# "Jesus loves you" is an example of _______.



## kvanlaan (Aug 13, 2007)

Of what? 

I was talking to my brother about a third party who lives outside of the Word of God. This was covered over by him with "but Jesus loves her just as she is". What I am wanting to know, is what is this phrase an example of?

For example: "I made the decision to ask Jesus into my heart, He could only take it so far without my say so" is an example of Arminianism.

"Jesus loves you" is an example of _______. I want a label to attach to it but I don't know what it is.

And yes, if there was a PuritanBoard Theological Sandbox, I would belong there, with my plastic pail and little pink shovel. :shame:


----------



## raderag (Aug 13, 2007)

kvanlaan said:


> Of what?
> 
> I was talking to my brother about a third party who lives outside of the Word of God. This was covered over by him with "but Jesus loves her just as she is". What I am wanting to know, is what is this phrase an example of?
> 
> ...



This isn't a label perse, but it is definitely theological redux. Its also a red herring, and if she isn't being disciplined by the Lord, she might want to ask herself if she is really in the faith. Of course, I'm not sure what being outside the Word of God is in this case.


----------



## Reformed Baptist (Aug 13, 2007)

Just tell people, "Jesus loves you, and has a wonderful plan for His glory."


----------



## A5pointer (Aug 13, 2007)

"Jesus loves you" is an example of _______. 

speculation


----------



## kvanlaan (Aug 13, 2007)

She is living an "alternative" lifestyle. I was told that I could learn a lot from this individual.


----------



## kvanlaan (Aug 13, 2007)

> "Jesus loves you, and has a wonderful plan for His glory."



Sure, but I wanted some sort of term to describe the _phrase itself_ when used as a cover for sin, that's what I'm after but I simply don't have the knowledge...


----------



## raderag (Aug 13, 2007)

kvanlaan said:


> She is living an "alternative" lifestyle. I was told that I could learn a lot from this individual.



True enough; vessels of wrath have much to teach believers. 



> Romans 1: 24Therefore God gave them up in the lusts of their hearts to impurity, to the dishonoring of their bodies among themselves, 25because they exchanged the truth about God for a lie and worshiped and served the creature rather than the Creator, who is blessed forever! Amen.



Obviously, she is in great peril.


----------



## kvanlaan (Aug 13, 2007)

> True enough; vessels of wrath have much to teach believers.

**Goal:** Write the next part of the forum thread above about finding a label for the phrase "Jesus loves you," starting right after its last line.

**Source material:**
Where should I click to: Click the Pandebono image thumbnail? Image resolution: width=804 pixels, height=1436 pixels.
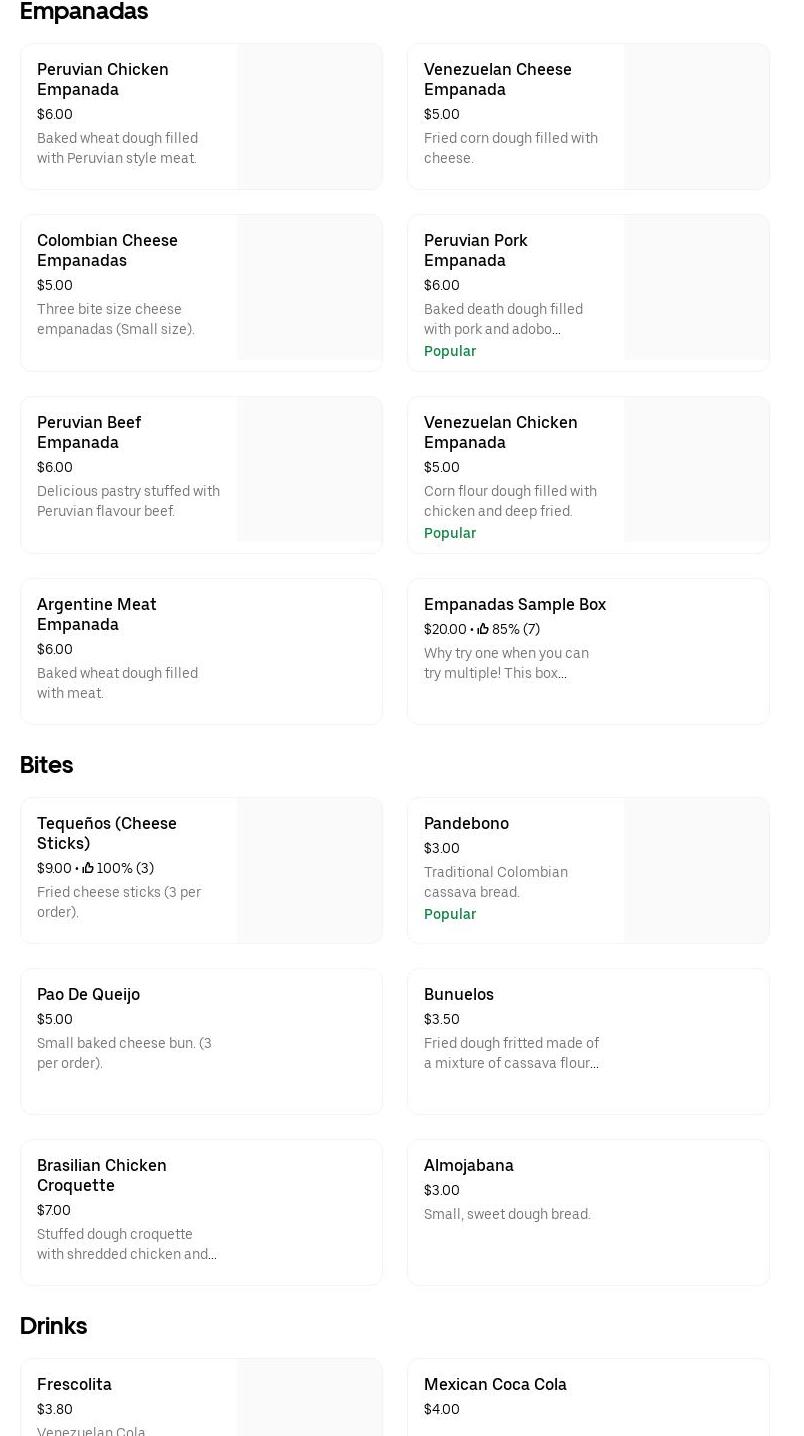click(x=696, y=870)
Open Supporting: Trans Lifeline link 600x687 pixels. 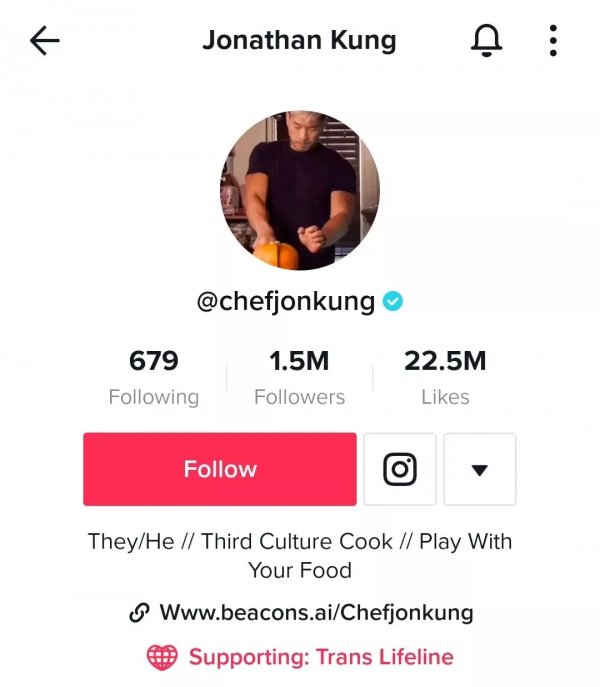321,657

**Task response:**
Ain't that the truth (but I'm sure that wasn't what he meant to convey! )

I've heard a lesbian priestette (Episcopalian, I believe) claim that the relationship that she was in was the most natural thing in the world to her - so Romans 1 didn't point a finger at her.


----------



## CDM (Aug 13, 2007)

kvanlaan said:


> > "Jesus loves you, and has a wonderful plan for His glory."
> 
> 
> 
> Sure, but I wanted some sort of term to describe such a phrase when used as a cover for sin, that's what I'm after but I simply don't have the knowledge...





kvanlaan said:


> Of what?
> 
> I was talking to my brother about a third party who lives outside of the Word of God. This was covered over by him with "but Jesus loves her just as she is". What I am wanting to know, is what is this phrase an example of?
> 
> ...



"Jesus loves you" is an example of _a horrible lie_. If we're referring to the unconverted. 

Use the label of "false teaching". 

You say the person is living an "alternative [to truth] lifestyle? Then Psalm 5 will shed some light on it:



> 4*For thou art not a God that hath pleasure in wickedness: neither shall evil dwell with thee. *
> 
> 5The foolish shall not stand in thy sight: *thou hatest all workers of iniquity*.
> 
> 6Thou shalt destroy them that speak leasing: the LORD will abhor the bloody and deceitful man.




Sodomites are wicked: they will not dwell with God no matter what superstitious spell they chanted. Also, God hates _all_ workers of iniquity... like sodomites and murdererers, and thieves, etc.


----------



## kvanlaan (Aug 13, 2007)

> "Jesus loves you" is an example of a _horrible lie_. If we're referring to the unconverted.



That's sort of the tack I took in the discussion. 

Actually, this is making me feel a bit better about the whole thing. I was sure that the first answering post would be something to the effect that it was "(insert meaningful theological term here)" along with some serious questions as to how I had attained board membership.


----------



## Herald (Aug 13, 2007)

Kevin - in Hollywood this past week we saw a sign outside of the Hollywood Methodist Church that read, "Remember, you are a child of God." I don't feel anger anymore when I read tripe like that. I sigh and realize it is very much the spirit of this age (Eph 2:2). Also, I would resist any attempt to answer the question in the OP. The answer to that question is provided to Christ's church and those whom the Father will draw to Himself. We can display the love the Father has given us by proclaiming the gospel to the lost.


----------



## Southern Presbyterian (Aug 13, 2007)

How about...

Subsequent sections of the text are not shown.